[Element and text location data]
○ ○ ○ ○ ○

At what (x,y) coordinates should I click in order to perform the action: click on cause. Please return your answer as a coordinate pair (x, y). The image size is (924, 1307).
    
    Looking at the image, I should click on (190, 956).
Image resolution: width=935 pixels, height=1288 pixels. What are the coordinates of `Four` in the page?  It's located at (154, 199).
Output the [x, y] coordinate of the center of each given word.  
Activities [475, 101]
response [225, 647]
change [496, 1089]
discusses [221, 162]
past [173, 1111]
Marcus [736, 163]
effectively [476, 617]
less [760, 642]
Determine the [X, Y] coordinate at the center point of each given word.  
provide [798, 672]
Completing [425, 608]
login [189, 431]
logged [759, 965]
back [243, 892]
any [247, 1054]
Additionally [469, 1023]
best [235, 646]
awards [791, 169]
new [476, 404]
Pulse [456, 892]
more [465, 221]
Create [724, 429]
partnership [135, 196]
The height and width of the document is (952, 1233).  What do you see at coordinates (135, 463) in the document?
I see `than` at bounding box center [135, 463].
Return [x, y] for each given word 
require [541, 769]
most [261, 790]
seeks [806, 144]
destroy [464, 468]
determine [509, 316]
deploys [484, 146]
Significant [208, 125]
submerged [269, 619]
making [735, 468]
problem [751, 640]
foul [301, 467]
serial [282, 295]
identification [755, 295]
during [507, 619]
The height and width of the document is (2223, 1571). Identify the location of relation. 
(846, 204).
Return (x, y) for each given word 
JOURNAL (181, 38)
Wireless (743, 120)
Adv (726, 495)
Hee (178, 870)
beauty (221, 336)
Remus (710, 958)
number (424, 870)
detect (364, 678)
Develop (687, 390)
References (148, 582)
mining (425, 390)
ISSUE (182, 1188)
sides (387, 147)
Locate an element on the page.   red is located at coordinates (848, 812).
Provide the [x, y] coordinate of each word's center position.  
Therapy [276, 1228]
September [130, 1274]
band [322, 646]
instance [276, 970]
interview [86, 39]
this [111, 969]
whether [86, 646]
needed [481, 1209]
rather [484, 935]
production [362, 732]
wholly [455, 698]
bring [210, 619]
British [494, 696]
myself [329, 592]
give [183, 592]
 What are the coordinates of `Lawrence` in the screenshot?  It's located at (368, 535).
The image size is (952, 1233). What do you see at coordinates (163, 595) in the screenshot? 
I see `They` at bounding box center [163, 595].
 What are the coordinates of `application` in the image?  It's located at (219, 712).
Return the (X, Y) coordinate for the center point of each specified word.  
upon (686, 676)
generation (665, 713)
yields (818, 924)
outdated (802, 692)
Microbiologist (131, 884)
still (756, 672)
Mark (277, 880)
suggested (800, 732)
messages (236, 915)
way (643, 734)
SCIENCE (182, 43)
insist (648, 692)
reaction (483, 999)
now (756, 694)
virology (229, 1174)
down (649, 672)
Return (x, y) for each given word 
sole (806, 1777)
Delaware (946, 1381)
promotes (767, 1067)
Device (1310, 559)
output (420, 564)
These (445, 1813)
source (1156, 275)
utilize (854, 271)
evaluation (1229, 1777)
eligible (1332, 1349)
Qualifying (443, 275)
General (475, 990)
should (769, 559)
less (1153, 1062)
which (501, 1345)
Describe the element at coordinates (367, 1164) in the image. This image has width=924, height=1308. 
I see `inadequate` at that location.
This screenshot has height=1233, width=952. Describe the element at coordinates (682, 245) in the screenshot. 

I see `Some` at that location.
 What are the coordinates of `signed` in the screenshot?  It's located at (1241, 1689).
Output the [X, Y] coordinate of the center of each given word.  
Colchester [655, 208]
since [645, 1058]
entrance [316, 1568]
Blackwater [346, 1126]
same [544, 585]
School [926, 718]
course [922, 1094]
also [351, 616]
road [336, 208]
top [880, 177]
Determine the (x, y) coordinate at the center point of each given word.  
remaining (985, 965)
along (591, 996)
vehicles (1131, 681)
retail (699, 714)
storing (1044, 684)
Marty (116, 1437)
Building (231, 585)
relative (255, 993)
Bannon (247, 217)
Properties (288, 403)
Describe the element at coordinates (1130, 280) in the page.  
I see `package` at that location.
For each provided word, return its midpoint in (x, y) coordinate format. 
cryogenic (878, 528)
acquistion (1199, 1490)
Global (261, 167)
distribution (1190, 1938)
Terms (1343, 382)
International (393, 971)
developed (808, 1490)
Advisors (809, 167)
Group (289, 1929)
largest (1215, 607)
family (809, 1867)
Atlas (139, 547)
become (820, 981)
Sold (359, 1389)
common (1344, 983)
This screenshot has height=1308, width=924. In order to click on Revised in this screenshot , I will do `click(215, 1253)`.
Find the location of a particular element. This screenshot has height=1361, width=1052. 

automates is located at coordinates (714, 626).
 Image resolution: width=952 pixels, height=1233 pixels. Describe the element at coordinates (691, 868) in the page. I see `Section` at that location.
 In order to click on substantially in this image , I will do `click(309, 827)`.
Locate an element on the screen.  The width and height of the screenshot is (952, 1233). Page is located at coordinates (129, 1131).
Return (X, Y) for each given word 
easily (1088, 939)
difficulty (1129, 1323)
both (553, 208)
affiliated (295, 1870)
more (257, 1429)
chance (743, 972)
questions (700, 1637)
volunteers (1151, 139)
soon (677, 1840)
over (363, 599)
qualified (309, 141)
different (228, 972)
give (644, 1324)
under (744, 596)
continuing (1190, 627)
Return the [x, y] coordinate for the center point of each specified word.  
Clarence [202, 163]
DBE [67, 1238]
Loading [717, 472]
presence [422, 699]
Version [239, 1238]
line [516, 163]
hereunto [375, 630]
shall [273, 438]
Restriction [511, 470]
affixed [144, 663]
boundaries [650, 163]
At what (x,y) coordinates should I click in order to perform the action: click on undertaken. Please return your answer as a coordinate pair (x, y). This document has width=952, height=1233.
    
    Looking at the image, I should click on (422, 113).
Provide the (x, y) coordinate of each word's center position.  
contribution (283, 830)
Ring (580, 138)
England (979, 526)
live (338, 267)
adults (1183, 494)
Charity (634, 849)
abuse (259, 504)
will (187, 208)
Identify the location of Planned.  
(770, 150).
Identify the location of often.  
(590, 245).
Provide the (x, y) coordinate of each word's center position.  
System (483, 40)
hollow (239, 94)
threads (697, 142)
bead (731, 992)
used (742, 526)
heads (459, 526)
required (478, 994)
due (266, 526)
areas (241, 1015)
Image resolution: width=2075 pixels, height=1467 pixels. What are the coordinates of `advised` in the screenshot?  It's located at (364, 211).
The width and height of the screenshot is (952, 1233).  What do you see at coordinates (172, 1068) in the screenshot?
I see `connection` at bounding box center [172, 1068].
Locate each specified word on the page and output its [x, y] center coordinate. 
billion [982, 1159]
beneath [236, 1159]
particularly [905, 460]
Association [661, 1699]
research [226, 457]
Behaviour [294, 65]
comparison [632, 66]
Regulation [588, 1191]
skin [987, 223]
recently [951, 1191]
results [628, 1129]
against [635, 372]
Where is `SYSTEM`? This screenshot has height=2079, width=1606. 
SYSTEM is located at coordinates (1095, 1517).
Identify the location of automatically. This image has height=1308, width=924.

○ ○ ○ ○ ○

AIM OF THE EXERCISE. Please recast the data from its opening line through the line containing "Looking at the image, I should click on (190, 956)." as a numbered list, leaving out any blank lines.

EXERCISE RESULT.
1. At what (x,y) coordinates should I click in order to perform the action: click on cause. Please return your answer as a coordinate pair (x, y). The image size is (924, 1307).
2.     Looking at the image, I should click on (190, 956).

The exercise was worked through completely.